THE RECORDS below:

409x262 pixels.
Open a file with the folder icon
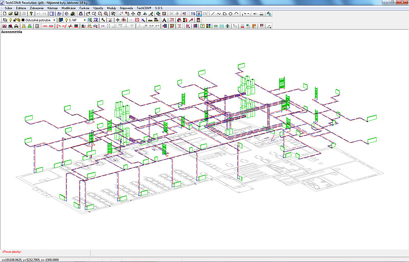tap(10, 14)
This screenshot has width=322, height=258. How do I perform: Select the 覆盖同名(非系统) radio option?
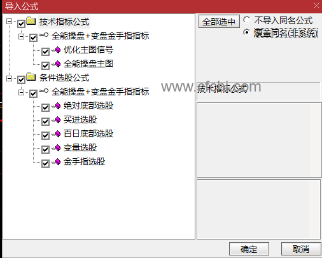246,32
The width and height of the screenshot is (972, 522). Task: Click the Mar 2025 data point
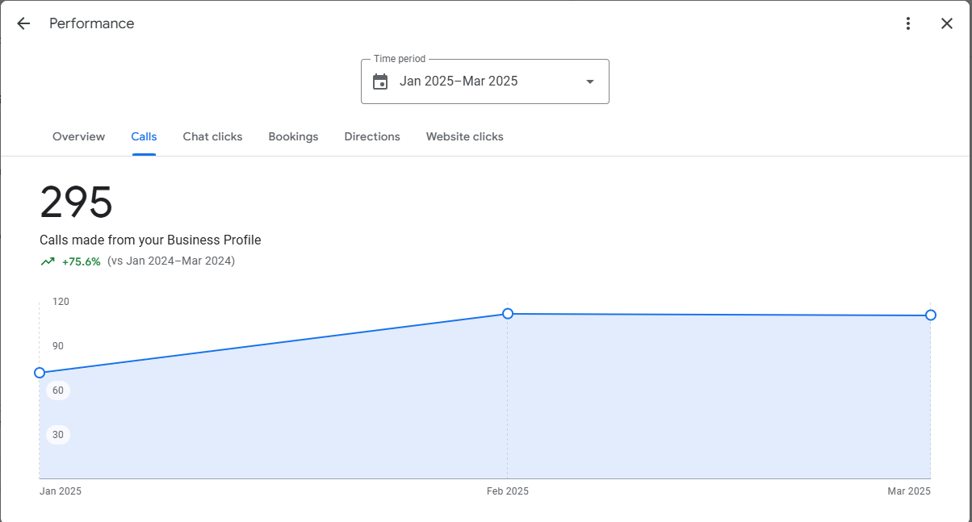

End of THE RECORDS.

- [YOUR TASK] Set down exactly, and only, the lines from the one holding "Open a file with the folder icon" to the end of the records above, leaving every picture out.

- [EXPECTED OUTPUT]
Open a file with the folder icon
tap(10, 14)
This screenshot has width=322, height=258. How do I perform: Select the 覆盖同名(非系统) radio option?
246,32
The width and height of the screenshot is (972, 522). Task: Click the Mar 2025 data point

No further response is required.